She sounds like she’s trying to make a joke that she doesn’t think is funny. She sounds also as if she doesn’t know what to say. So I make my own kind of funny-not-funny joke.

“Aunty Lilly is sweeter than a sweet potato?”

“No! Yes! No, Na-chan, that was the ice-cream I was talking about!” she says, sounding strange, like being happy and relieved and off-balance all at once. “Wahaha!~ You’re a funny person!~”

“Don’t ask her that question again, son,” says Dad. I’m so startled to see him sit down next to Mother Shiina that my mouth opens by itself and I almost spit ice-cream.

Of course, she doesn’t notice him, and I know I mustn’t share this with other people. So I half-wink at Dad and nod as if I’m replying to her. He smiles at me, gets up and ruffles my hair, and then sits down again, as if to say, “I’m watching you, please behave.”

What he actually says is, “Your mother is very sensitive about that, but she knows she can’t be around for you. So respect her feelings, please, son?”
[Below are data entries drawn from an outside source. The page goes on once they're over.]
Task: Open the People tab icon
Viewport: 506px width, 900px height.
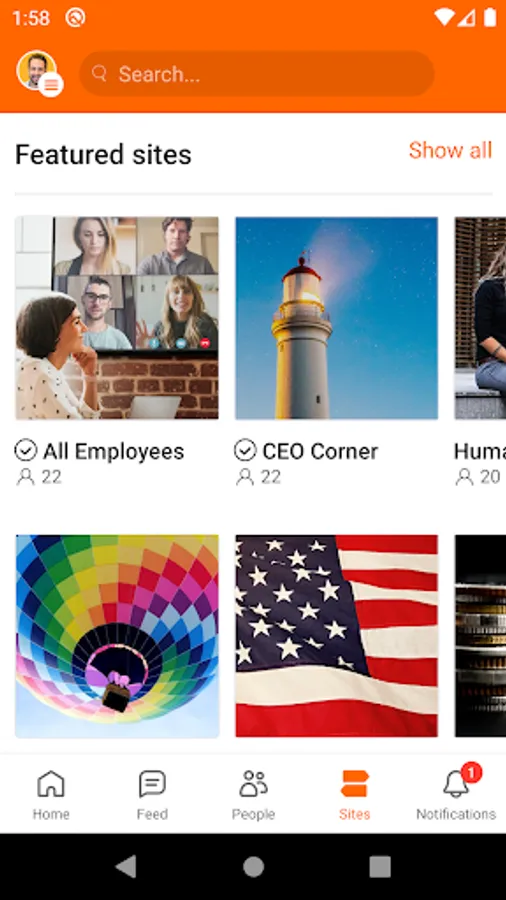Action: 254,784
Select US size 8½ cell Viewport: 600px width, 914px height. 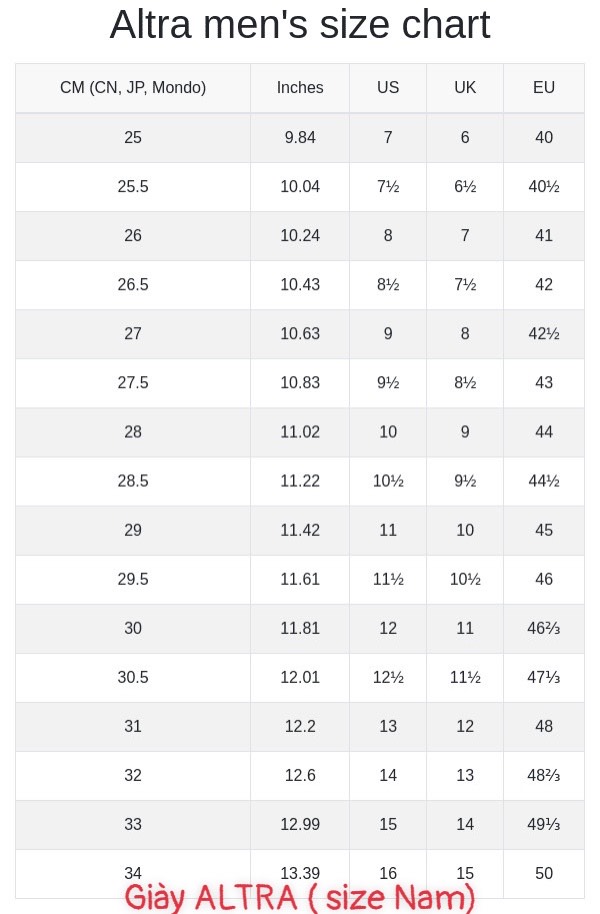(388, 284)
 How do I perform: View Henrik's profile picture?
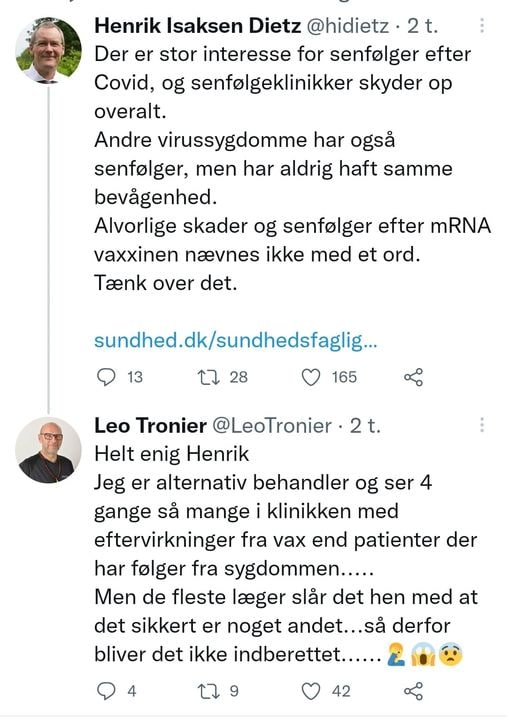49,50
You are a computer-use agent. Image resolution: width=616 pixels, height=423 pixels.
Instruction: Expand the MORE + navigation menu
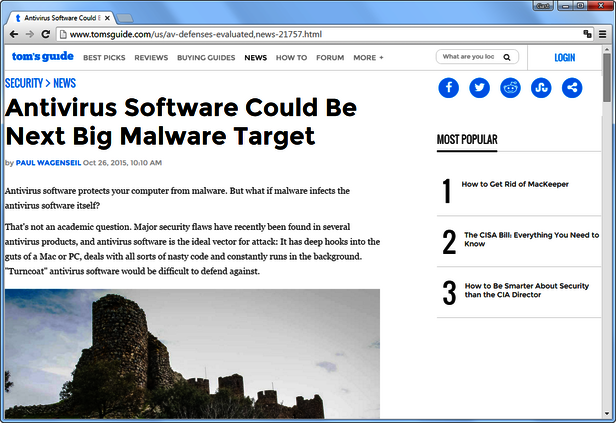[367, 58]
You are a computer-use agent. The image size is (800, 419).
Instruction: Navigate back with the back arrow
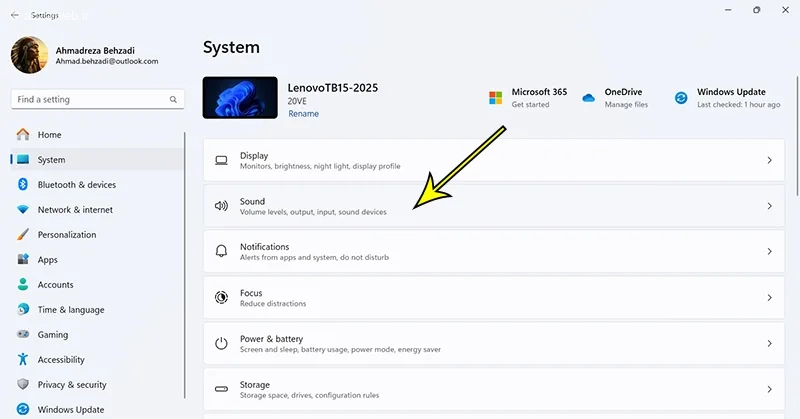[15, 16]
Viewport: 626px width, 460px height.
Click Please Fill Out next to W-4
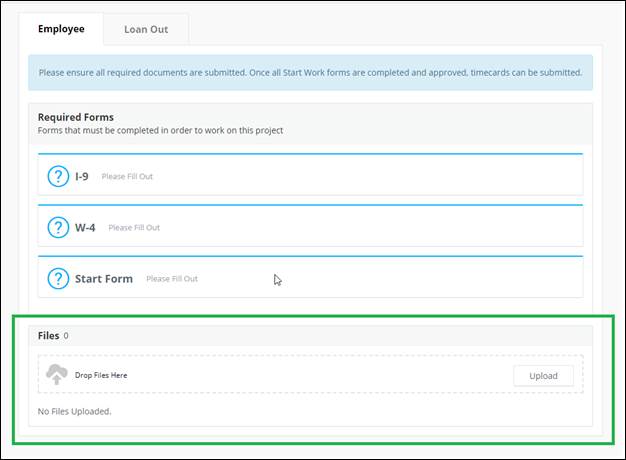(x=134, y=228)
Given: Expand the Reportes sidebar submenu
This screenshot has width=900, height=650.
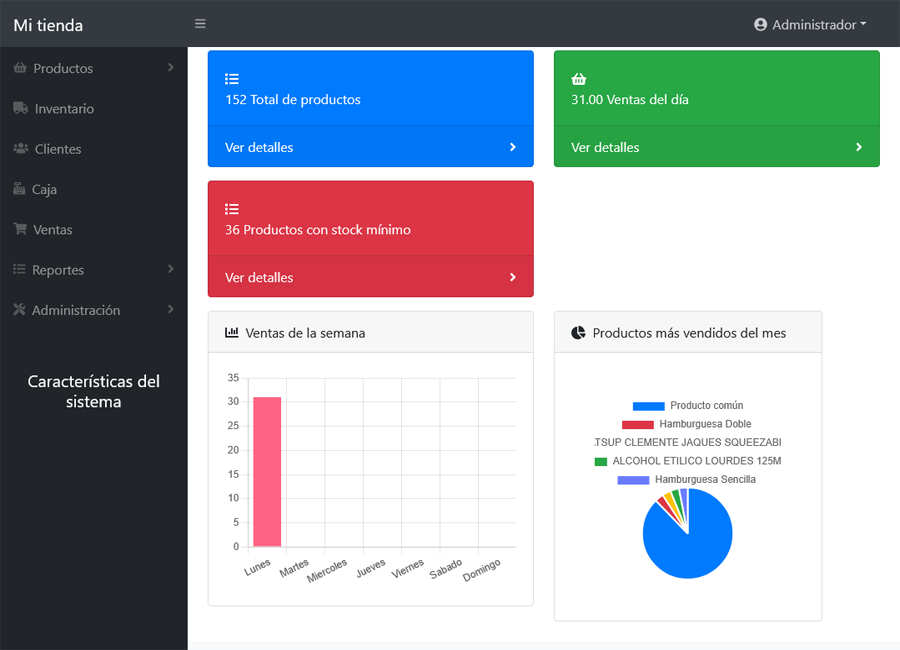Looking at the screenshot, I should pos(92,270).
“Okay,” I mumble, feeling a bit sad. Of course, Mother Shiina sees me looking like that, and she goes all poor-thing-don’t-be-sad on me, and when I look up, Dad’s gone again.

Some day, I have to learn how to get a proper conversation going—both with people who are around and people who are no longer around. I go round the table and hug my big pink half-mother and feel how warm and squishy she is, and we finish up our ice-cream side-by-side. I’m happy to be with her. I just wish Dad had stayed a while.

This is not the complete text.